A Tupolev Tu-22M-backfire? No it's a Mirage


















































































Klein Attitude 1991 backfire
Ident# A5A5
size 22", 12.2 kg
fork early type welded crown Ident# A0537

handlebar/stem combo MC1

Campagnolo Euclid Graphite incl. seatpost
8-speed thumbshifters no „bulletshit"
„banana-cantis"

San Marco Rolls, pink
ODI Attack John Tomac, pink

rims Wolber TR1
Wolber Avoriaz *tubulars*


----------



## banks (Feb 2, 2004)

I miss those rims & tires. I had a set back in NH in the late '80's, the ride quality, oh so soft.


----------



## Rumpfy (Dec 21, 2003)

So it's that clean and mint and it gets drifted in the dirt.

Fantastic!


----------



## Bigwheel (Jan 12, 2004)

Now that's what I'm talking about. For sure you Swiss guys posting here of late have raised the bar. The bikes, the outfits, the actual riding shots.... Well done and keep 'em coming:arf: :thumbsup:


----------



## 24pouces (Jan 8, 2007)

Beautifull bike… :thumbsup: 
I love the 1990-1991 klein, and I love old campy groupos.
It's rare to see a campy klein and such a NOS bike…


----------



## hollister (Sep 16, 2005)

i dig the shot with the paint reflections on the spoke! but i gotta ask, whats up with the paintball/jason voorhies masks?


----------



## pinguwin (Aug 20, 2004)

24pouces said:


> It's rare to see...such a NOS bike&#8230;


Stay tuned, you'll see some more such goodies.

'Guin


----------



## MendonCycleSmith (Feb 10, 2005)

I don't even like neon, and yet still my pants feel tighter, nice work, gorgeous pics too


----------



## kenjihara (Mar 7, 2006)

Wow.


----------



## mojo_matic (Jul 15, 2007)

TURN IT OFF, TURN IT OFF!!! 

Awsome....

My favorite part of the entire rig is the fork. Too cool!!!


----------



## ckevlar (Feb 9, 2005)

Nice suit. Oh and that would be a Campy Centaur group. Not Euclid.


----------



## The Bat Bike (Feb 3, 2005)

*Wow!!*

Awesome bike and love the campy goodies!


----------



## 24pouces (Jan 8, 2007)

ckevlar said:


> Nice suit. Oh and that would be a Campy Centaur group. Not Euclid.

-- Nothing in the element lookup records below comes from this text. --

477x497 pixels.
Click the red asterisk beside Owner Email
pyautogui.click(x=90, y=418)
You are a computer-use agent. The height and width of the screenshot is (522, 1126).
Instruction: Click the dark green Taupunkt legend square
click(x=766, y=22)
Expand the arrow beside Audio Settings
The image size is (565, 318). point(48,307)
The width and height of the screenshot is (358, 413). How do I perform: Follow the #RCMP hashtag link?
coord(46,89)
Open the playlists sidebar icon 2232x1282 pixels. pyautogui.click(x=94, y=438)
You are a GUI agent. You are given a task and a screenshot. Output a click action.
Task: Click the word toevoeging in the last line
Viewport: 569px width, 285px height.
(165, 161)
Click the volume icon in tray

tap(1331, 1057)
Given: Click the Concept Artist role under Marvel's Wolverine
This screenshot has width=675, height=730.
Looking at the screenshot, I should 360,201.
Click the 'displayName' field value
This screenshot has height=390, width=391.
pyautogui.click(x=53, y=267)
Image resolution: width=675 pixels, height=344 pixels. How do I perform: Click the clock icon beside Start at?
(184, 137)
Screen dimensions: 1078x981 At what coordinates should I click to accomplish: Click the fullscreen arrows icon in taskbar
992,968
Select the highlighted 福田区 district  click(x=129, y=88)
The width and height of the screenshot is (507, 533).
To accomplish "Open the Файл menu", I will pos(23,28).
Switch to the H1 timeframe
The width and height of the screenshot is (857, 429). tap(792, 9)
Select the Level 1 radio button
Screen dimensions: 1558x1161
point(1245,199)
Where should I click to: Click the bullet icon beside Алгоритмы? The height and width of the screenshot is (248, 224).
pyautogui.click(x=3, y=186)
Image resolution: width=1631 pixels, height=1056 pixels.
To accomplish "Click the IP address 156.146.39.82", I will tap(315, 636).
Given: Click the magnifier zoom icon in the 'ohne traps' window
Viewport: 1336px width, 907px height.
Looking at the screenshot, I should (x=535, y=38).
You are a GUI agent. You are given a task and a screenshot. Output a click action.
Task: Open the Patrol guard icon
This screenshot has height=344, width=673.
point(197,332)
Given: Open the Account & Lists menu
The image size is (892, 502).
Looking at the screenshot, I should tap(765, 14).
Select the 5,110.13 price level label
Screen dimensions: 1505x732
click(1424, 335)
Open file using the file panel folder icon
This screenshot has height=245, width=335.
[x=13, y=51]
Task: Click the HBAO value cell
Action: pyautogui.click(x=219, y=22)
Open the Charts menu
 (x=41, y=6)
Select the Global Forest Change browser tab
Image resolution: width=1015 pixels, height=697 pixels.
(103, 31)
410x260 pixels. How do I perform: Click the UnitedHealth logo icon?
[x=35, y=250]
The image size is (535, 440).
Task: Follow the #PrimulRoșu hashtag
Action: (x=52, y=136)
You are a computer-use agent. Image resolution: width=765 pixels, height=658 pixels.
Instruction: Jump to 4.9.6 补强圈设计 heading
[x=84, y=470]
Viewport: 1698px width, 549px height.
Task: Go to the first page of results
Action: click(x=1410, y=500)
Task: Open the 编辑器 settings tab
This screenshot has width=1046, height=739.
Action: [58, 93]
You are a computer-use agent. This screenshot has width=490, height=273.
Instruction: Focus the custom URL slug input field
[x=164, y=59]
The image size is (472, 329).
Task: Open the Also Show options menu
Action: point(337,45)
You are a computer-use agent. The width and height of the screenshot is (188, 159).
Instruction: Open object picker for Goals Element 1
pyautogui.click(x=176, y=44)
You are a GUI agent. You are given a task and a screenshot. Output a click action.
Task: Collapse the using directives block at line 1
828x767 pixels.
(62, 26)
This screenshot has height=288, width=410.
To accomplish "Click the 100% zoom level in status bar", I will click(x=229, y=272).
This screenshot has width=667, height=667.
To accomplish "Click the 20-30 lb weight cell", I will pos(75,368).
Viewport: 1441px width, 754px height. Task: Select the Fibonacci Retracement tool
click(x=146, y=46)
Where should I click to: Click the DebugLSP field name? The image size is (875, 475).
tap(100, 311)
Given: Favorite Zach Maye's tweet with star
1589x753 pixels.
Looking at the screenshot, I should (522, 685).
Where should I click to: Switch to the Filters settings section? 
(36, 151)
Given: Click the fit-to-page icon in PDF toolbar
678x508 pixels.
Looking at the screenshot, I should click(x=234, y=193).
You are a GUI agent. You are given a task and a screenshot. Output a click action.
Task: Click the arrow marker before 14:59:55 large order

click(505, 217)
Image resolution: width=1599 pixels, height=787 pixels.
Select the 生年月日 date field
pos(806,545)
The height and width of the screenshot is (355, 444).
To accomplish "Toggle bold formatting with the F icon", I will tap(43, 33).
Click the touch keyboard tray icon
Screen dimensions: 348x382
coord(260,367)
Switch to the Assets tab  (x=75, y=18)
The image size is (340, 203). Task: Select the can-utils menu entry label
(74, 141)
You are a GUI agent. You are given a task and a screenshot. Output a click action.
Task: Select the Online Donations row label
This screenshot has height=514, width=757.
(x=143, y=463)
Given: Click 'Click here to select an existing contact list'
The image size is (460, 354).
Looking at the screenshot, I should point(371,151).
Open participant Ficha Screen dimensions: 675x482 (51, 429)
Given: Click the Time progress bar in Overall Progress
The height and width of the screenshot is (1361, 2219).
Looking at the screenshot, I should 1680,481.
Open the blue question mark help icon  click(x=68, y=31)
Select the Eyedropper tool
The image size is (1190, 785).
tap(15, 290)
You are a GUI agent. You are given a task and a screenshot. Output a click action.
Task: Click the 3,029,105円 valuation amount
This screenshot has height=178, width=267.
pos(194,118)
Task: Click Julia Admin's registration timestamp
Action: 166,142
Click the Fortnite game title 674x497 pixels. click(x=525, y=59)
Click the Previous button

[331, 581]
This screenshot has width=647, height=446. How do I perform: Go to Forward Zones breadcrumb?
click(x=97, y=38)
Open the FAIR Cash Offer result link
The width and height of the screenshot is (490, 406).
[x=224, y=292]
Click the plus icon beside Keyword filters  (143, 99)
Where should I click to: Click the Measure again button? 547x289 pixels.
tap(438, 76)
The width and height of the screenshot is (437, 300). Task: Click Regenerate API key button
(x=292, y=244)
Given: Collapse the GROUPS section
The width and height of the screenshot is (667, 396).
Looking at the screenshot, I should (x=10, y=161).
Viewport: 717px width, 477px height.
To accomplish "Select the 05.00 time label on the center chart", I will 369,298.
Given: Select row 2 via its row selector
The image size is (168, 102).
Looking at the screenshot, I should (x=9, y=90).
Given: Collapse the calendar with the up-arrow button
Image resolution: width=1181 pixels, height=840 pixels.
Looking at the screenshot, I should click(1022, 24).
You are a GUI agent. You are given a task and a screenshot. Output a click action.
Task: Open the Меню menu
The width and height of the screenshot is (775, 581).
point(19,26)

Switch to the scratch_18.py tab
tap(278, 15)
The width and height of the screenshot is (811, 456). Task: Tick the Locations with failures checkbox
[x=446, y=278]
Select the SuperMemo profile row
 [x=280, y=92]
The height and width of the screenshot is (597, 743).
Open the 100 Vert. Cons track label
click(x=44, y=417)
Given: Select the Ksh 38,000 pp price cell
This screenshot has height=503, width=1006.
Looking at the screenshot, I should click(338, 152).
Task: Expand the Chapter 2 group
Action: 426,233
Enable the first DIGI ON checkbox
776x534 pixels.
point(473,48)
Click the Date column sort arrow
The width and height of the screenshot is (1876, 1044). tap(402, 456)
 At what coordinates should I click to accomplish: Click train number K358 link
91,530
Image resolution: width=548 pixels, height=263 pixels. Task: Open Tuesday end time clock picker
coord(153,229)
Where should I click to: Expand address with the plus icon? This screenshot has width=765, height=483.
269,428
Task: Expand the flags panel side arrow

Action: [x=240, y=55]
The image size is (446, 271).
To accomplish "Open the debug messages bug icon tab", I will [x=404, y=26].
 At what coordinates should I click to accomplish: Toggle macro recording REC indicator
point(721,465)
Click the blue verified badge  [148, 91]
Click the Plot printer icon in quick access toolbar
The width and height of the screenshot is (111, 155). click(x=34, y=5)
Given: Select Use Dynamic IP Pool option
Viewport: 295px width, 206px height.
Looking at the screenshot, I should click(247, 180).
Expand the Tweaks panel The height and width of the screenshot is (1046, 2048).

It could be an euclid. It existed in black, not only in grey


----------



## ckevlar (Feb 9, 2005)

The brakes and crank are definitely centaur. The hubs are euclid b/c they have the grease port. As far as I know Euclid only came in one finish. All the groups below(centaur and icarus) came painted.


----------



## Shayne (Jan 14, 2004)

*Nope, That's A Euclid Build*

Euclid was indeed available in Graphite.
The brake levers and brakes (of that style) were the same between the Centaur and Euclid groups.
The Euclid cranks were more 'shapely' as these are. Centaur cranks were just flat pretty much, not sculpted ar both ends.

Icarus and Record O.R. are the only groups that only came polished.


----------